Mara Gergolet (Ha collaborato Farid Adly)
I governi del medio oriente guardano preoccupati sia all’estendersi del sistema democratico sia al nuovo potere sciita in un altro paese del Golfo
«Sono impressionanti, quelle immagini di iracheni che si mettono in strada, il fiume di persone che si muove verso i seggi. Una prova di coraggio, di voglia di libertà». Nabil Khatib, palestinese, direttore delle news di Al Arabiya , la seconda tv più vista nel mondo arabo, non nasconde che quel voto si può tranquillamente rivoltarlo, a seconda delle convenienze o delle ideologie. «Si può leggerlo come una rivolta “contro il terrorismo” oppure “contro gli americani”, ma non si può nasconderlo». Non quando la sua Al Arabiya arriva nei bar di Damasco, quando i votanti di Bassora «bucano» gli schermi di Amman. È successo proprio questo: che il riverbero della «voce della libertà» (come dice Bush), o più semplicemente il peso di 8 milioni di voti, si è fatto sentire nel Golfo. Lasciando molti sovrani con il loro (accresciuto) carico di perplessità, e di timori. Il giorno dopo, le dichiarazioni dei governi arabi sono sobrie e acquiescenti: in gran parte non possono permettersi di dispiacere agli Stati Uniti. Le pagine dei quotidiani, invece, sono piene di cautela.
Preoccupa, soprattutto, la creazione del primo governo sciita. Prevedibile. E’ la prima volta, dopo secoli, che questa minoranza (per alcuni «eretica») dell’Islam, prenderà la guida di un Paese arabo. Ma soprattutto, l’ascesa degli sciiti può provocare instabilità interna nei Paesi dove la loro presenza è molto radicata: nel Bahrein (50-60%), o nella stessa Arabia Saudita, dove la folla sciita (il 10%) scese in strada nel 1979 inneggiando a Khomeini. «I regimi sunniti – dice Nizar Hamze, esperto libanese dei regimi arabi – vedono di cattivo occhio le buone relazioni tra Washington e gli sciiti: temono di essere scavalcati».
Il ministro degli Esteri del Kuwait denuncia apertamente il rischio di un «settarismo» religioso. In Siria e Giordania temono la nascita della «mezzaluna sciita». «Sarebbe catastrofico se gli sciiti iracheni scegliessero di mettersi sotto l’ombrello del settarismo», dice Samir Kassir, una delle penne più lucide (scrive per Annahar ) del Libano. Un Iraq degli ayatollah, a fianco dell’Iran? «No, io confido che restino secolari».
L’altro timore è lo smembramento dell’Iraq, per linee nazional-religiose.
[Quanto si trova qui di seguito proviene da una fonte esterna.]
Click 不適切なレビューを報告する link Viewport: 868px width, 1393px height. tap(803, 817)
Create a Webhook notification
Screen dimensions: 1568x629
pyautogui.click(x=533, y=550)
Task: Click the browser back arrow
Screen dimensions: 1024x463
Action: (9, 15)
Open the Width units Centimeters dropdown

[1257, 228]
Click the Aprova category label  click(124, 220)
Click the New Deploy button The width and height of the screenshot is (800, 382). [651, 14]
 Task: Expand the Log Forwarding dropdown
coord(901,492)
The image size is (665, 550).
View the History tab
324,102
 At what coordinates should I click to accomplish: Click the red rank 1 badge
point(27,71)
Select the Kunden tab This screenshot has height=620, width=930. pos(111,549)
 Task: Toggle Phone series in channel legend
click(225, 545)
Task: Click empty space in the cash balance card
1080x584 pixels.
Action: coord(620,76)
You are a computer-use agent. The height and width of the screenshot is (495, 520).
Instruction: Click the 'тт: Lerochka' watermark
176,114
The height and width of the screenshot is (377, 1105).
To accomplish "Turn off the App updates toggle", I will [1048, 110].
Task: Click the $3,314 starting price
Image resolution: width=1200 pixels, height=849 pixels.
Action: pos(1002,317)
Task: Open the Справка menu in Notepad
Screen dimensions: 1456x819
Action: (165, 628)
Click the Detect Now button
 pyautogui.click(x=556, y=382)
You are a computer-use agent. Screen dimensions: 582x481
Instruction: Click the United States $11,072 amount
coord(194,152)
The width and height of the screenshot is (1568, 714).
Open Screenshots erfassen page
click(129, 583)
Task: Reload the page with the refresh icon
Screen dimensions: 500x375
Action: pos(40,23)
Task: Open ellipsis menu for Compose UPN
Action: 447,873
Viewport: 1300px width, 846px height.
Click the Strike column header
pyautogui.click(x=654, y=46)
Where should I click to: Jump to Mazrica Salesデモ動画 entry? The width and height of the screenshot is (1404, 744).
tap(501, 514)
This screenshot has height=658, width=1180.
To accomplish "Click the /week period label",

Come i Balcani. L’astensione dei sunniti, le rivendicazioni nazionali dei curdi, scrive Al Watan (Kuwait) «possono aprire la strada alla secessione. Le premesse di queste elezioni non assicurano un epilogo felice: se porteranno allo smembramento dell’Iraq, sarà un evento nefasto».
Un laboratorio, comunque, per il mondo arabo. «Per due aspetti: il problema confessionale e quello nazionale – dice Chiibli Mallat, grande studioso del mondo sciita -. Ma c’è un terzo punto. Quello che i regimi vicini davvero temono è la consacrazione del principio maggioritario». Ossia, la democrazia.
La Palestina. L’Iraq. «Sembra strano, non l’avrei mai detto, ma può darsi che Bush ci abbia azzeccato», dice Kassir. «Certo, chi può dirlo?». Molti gli scettici. Qualcuno fa professione di fede, e coraggio. Come il principe giordano Abdallah, il più aperto e filo-occidentale dei monarchi mediorientali. «Una volta che apri le porte alle riforme – ha detto alla Cnn – e nella società se ne comincia a discutere, poi è molto difficile richiuderle».